An open-label Phase II study of tipifarnib was conducted to evaluate its safety and efficacy in children with recurrent or refractory medulloblastoma (MB)/primitive neuroectodermal tumor (PNET), high-grade glioma (HGG), and diffuse intrinsic brainstem glioma (BSG).

METHODS.

Between January 2004 and July 2005, patients were enrolled and stratified as follows: Stratum 1, recurrent or refractory MB/PNET; Stratum 2, recurrent or refractory HGG; and Stratum 3, recurrent or refractory BSG. Patients received tipifarnib 200 mg/m2 per dose twice daily for 21 days repeated every 28 days. Patients who received enzyme-inducing anticonvulsants and other CYP3A4/5 inducers or inhibitors were excluded. The primary objective was to estimate the sustained response rate in all strata.

RESULTS.

Ninety-seven patients with a median age of 11.2 years (range, 3.2–21.9 years) were enrolled on the study, and 81 patients were evaluable for response. One of 35 patients with BSG and 1 of 31 patients with HGG had a sustained partial response.

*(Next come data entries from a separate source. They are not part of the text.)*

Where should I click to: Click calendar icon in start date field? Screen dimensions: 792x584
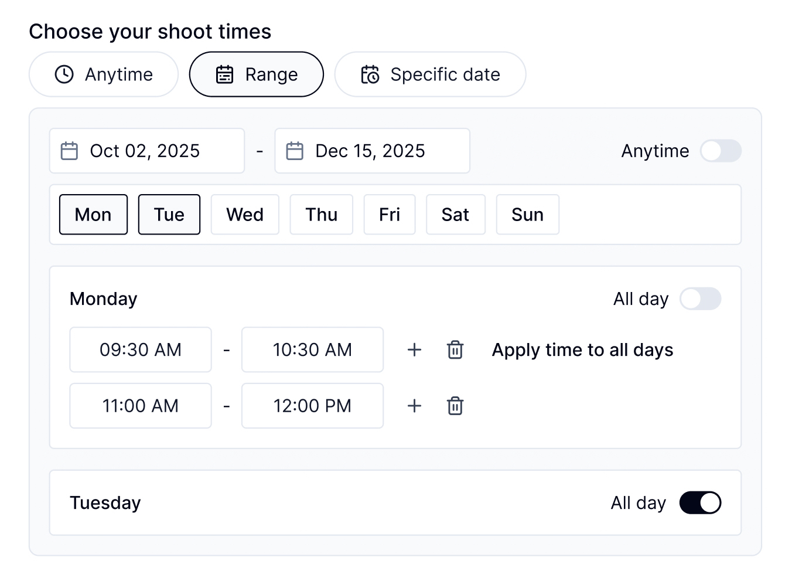[x=70, y=151]
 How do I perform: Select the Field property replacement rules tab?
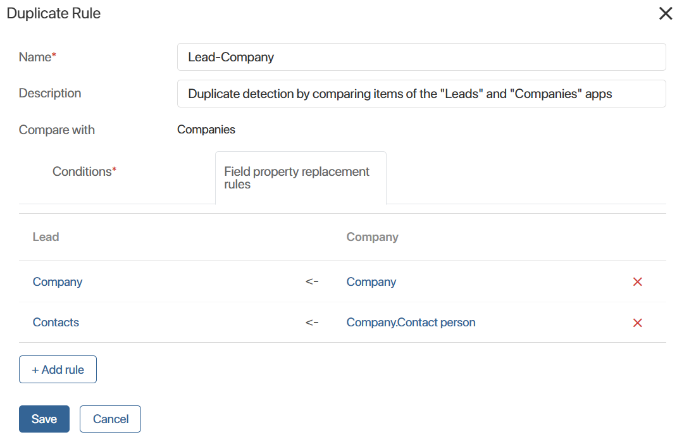[297, 178]
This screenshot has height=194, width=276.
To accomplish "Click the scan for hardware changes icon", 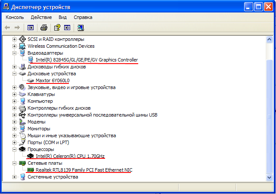I will click(81, 28).

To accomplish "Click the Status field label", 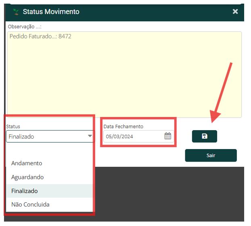I will tap(13, 126).
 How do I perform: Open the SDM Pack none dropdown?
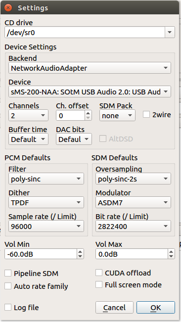[x=117, y=116]
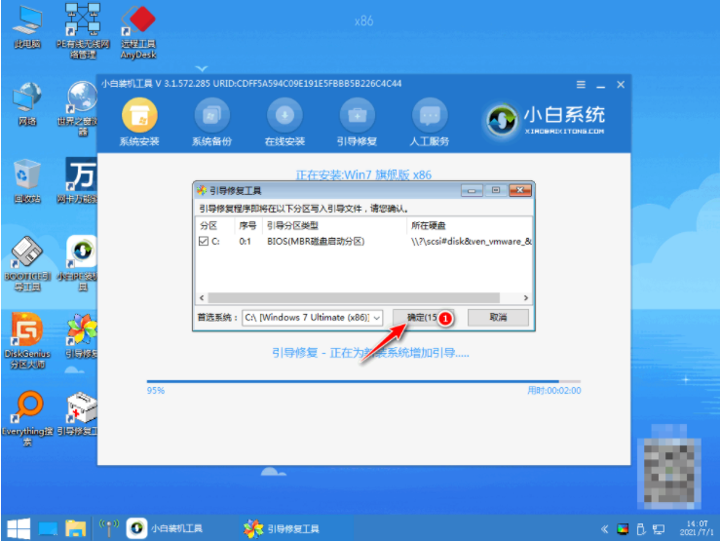Image resolution: width=720 pixels, height=541 pixels.
Task: Expand the 首选系统 dropdown
Action: (376, 318)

No responses were observed in 15 patients with MB/PNET. Eight patients (3 HGG, 1 MB, and 4 BSG) remained stable for ≥4 courses (range, 4–25 courses). The median number of courses received was 2 (range, 1–25 courses). The most frequent grade 3 and 4 toxicities included neutropenia (18.7%), thrombocytopenia (14.3%), and leukopenia (14.3%). The 6-month progression-free survival rate (±standard deviation) was 14% ± 6% for HGG, 6% ± 6% for MB/PNET and 3% ± 3% for BSG.

CONCLUSIONS.

Tipifarnib tolerated well but had little activity as a single agent in children with recurrent central nervous system malignancies. Cancer 2007. © 2007 American Cancer Society.